In my opinion, this movie was OK, but not as good as it could have been, so I'll give it three and a half Joeys.
Elizabethtown opens October 14.
October 05, 2005
Sinead Goes Reggae
Just turned on Leno, and was surprised to see Moby performing with a full-out reggae band backing him. Except it wasn't Moby - it was Sinead O'Connor! You can understand my confusion - they are both tiny little bald-headed women. Anyway, it turns out that Sinead just released an entire album of classic reggae! Thank GOD someone has stepped up to continue the great tradition of Irish Reggae - a tradition that started with James Joyce and the Dubliners' classic 1938 recording "Bloom in Babylon".
Now if only Ziggy Marley would finally release his new collection of angry, feminist alt-folk... then popular culture could finally collapse under its own weight. And I could go get a sandwich.
October 02, 2005
Six Experiential Phases of a Saturday Night Live Comedy Sketch
1. Sketch begins, Comedic Premise is established. Viewer experiences strong doubts regarding efficacy of Comedic Premise. Still, viewer retains hope that through imaginative execution, Comedic Premise can be effectuated humorously.
2. As Sketch proceeds, viewer's expectation of humor decreases over time (as shown below).

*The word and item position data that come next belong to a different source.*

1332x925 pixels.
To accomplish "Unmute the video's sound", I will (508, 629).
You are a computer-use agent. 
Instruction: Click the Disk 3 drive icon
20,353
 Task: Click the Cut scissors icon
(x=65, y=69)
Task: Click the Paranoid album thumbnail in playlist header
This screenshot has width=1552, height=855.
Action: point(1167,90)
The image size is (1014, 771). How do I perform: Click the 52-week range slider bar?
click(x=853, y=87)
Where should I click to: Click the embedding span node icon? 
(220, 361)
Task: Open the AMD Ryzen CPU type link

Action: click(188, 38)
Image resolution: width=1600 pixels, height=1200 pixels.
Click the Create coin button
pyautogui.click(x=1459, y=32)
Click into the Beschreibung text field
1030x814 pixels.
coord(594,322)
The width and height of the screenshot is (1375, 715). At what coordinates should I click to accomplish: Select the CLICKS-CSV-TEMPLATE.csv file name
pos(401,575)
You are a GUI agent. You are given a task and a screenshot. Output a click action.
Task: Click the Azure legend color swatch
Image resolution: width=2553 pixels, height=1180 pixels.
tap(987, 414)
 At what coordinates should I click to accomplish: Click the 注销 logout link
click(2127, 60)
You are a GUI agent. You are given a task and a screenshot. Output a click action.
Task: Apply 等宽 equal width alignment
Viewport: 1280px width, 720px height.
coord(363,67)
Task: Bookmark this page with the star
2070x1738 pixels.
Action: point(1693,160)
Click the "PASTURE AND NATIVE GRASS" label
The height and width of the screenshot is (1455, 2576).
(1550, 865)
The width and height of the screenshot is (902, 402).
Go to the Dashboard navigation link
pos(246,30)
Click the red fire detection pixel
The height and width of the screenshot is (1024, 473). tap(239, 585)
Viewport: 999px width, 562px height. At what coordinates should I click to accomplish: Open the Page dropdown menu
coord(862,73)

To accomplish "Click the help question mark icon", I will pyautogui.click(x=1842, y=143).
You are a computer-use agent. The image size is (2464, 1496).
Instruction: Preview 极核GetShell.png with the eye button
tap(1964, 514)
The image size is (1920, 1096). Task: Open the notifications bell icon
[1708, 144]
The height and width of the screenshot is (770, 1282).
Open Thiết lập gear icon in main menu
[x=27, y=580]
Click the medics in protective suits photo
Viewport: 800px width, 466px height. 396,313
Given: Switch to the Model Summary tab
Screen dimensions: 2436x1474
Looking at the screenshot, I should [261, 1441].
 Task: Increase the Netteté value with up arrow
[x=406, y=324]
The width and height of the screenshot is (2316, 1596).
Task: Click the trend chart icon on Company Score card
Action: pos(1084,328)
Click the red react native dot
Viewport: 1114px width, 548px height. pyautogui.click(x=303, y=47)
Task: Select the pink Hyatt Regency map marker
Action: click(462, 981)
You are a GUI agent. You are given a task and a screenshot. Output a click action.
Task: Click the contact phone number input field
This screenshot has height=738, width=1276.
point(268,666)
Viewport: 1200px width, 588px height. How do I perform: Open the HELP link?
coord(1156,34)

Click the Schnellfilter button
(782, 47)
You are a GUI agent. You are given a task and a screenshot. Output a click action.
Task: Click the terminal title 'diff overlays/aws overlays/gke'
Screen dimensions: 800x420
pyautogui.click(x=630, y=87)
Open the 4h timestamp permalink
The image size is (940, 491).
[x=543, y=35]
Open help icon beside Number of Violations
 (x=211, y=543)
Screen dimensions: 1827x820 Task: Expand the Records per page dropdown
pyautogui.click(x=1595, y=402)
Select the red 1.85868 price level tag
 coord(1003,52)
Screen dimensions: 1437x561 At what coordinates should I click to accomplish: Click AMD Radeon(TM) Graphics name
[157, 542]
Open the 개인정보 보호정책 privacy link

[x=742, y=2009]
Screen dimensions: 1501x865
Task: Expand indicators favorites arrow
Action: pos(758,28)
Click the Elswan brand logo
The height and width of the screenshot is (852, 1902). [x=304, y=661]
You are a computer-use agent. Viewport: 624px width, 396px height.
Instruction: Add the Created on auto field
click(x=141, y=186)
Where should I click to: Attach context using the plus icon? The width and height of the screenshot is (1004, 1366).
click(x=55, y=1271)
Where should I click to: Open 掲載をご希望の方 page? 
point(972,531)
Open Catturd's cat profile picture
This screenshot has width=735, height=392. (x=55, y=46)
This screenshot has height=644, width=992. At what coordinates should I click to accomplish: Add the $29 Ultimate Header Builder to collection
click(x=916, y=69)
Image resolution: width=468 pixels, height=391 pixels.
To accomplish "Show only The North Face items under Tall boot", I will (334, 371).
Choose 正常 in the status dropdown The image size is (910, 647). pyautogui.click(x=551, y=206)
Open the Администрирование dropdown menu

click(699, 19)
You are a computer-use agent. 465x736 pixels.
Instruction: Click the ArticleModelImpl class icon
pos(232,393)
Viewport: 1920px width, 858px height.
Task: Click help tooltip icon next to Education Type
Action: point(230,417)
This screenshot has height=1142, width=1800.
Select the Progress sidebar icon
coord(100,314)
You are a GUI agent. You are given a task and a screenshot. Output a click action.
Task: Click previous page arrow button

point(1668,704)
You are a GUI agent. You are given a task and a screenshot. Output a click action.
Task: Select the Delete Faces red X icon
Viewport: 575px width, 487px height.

3. Sketch continues, ineffectually. Viewer begins to suspect some kind of comedic misdirection: Is this Metahumor? Anti-humor? Perhaps the lack of discernible humor is the joke? Viewer awaits the conclusion of Sketch, anticipating some ingenious Comedic Twist that will justify the Sketch's apparent tedium.
4. Sketch concludes, sans Comedic Twist. Viewer is surprised, then shocked, then confused, then enraged.
5. Viewer wonders why Sketch Comedy Program is still broadcast on national television.
6. Viewer wishes Dave Chappelle would get his shit together and bring decent Sketch Comedy back to TV.